[DATA SUPPLIED Boundary: Start]
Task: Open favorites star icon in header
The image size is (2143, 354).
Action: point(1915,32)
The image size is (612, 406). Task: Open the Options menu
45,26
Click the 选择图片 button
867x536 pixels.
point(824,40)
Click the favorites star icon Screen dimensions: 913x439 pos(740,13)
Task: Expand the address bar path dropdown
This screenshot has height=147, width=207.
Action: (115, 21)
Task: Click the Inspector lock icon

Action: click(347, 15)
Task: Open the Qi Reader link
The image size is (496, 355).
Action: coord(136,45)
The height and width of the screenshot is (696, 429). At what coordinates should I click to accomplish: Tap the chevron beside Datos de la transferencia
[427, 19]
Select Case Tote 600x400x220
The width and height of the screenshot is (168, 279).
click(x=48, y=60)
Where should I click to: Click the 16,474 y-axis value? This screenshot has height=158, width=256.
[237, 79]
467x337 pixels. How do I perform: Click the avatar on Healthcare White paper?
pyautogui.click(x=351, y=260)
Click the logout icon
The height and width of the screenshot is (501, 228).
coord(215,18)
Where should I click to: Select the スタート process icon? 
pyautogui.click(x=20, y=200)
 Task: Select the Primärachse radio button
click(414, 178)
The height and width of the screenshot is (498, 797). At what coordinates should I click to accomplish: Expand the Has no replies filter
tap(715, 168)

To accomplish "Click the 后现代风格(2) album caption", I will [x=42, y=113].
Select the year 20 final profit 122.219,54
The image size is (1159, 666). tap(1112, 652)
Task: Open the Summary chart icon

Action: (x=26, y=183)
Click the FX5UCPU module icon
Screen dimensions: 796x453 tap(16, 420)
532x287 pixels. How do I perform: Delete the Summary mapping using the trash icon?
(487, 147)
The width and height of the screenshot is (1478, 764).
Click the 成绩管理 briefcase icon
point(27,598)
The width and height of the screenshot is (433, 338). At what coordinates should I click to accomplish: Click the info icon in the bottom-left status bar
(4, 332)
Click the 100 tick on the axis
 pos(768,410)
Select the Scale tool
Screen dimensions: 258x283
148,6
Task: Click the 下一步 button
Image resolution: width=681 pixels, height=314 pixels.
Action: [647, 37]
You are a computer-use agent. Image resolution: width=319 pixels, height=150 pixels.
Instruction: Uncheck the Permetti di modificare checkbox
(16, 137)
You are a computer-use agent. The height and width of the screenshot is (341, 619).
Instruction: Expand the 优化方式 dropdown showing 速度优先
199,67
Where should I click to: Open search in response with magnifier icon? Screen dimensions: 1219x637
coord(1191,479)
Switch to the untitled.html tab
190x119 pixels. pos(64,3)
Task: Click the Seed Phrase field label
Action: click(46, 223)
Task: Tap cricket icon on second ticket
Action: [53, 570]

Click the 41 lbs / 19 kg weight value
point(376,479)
[DATA SUPPLIED Boundary: End]
_YOUR TASK_
The full set of lines above should be retyped without a single change.

_RESULT BELOW_
Task: Open favorites star icon in header
The image size is (2143, 354).
Action: point(1915,32)
The image size is (612, 406). Task: Open the Options menu
45,26
Click the 选择图片 button
867x536 pixels.
point(824,40)
Click the favorites star icon Screen dimensions: 913x439 pos(740,13)
Task: Expand the address bar path dropdown
This screenshot has height=147, width=207.
Action: (115, 21)
Task: Click the Inspector lock icon

Action: click(347, 15)
Task: Open the Qi Reader link
The image size is (496, 355).
Action: coord(136,45)
The height and width of the screenshot is (696, 429). At what coordinates should I click to accomplish: Tap the chevron beside Datos de la transferencia
[427, 19]
Select Case Tote 600x400x220
The width and height of the screenshot is (168, 279).
click(x=48, y=60)
Where should I click to: Click the 16,474 y-axis value? This screenshot has height=158, width=256.
[237, 79]
467x337 pixels. How do I perform: Click the avatar on Healthcare White paper?
pyautogui.click(x=351, y=260)
Click the logout icon
The height and width of the screenshot is (501, 228).
coord(215,18)
Where should I click to: Select the スタート process icon? 
pyautogui.click(x=20, y=200)
 Task: Select the Primärachse radio button
click(414, 178)
The height and width of the screenshot is (498, 797). At what coordinates should I click to accomplish: Expand the Has no replies filter
tap(715, 168)

To accomplish "Click the 后现代风格(2) album caption", I will [x=42, y=113].
Select the year 20 final profit 122.219,54
The image size is (1159, 666). tap(1112, 652)
Task: Open the Summary chart icon

Action: (x=26, y=183)
Click the FX5UCPU module icon
Screen dimensions: 796x453 tap(16, 420)
532x287 pixels. How do I perform: Delete the Summary mapping using the trash icon?
(487, 147)
The width and height of the screenshot is (1478, 764).
Click the 成绩管理 briefcase icon
point(27,598)
The width and height of the screenshot is (433, 338). At what coordinates should I click to accomplish: Click the info icon in the bottom-left status bar
(4, 332)
Click the 100 tick on the axis
 pos(768,410)
Select the Scale tool
Screen dimensions: 258x283
148,6
Task: Click the 下一步 button
Image resolution: width=681 pixels, height=314 pixels.
Action: [647, 37]
You are a computer-use agent. Image resolution: width=319 pixels, height=150 pixels.
Instruction: Uncheck the Permetti di modificare checkbox
(16, 137)
You are a computer-use agent. The height and width of the screenshot is (341, 619).
Instruction: Expand the 优化方式 dropdown showing 速度优先
199,67
Where should I click to: Open search in response with magnifier icon? Screen dimensions: 1219x637
coord(1191,479)
Switch to the untitled.html tab
190x119 pixels. pos(64,3)
Task: Click the Seed Phrase field label
Action: click(46, 223)
Task: Tap cricket icon on second ticket
Action: [53, 570]

Click the 41 lbs / 19 kg weight value
point(376,479)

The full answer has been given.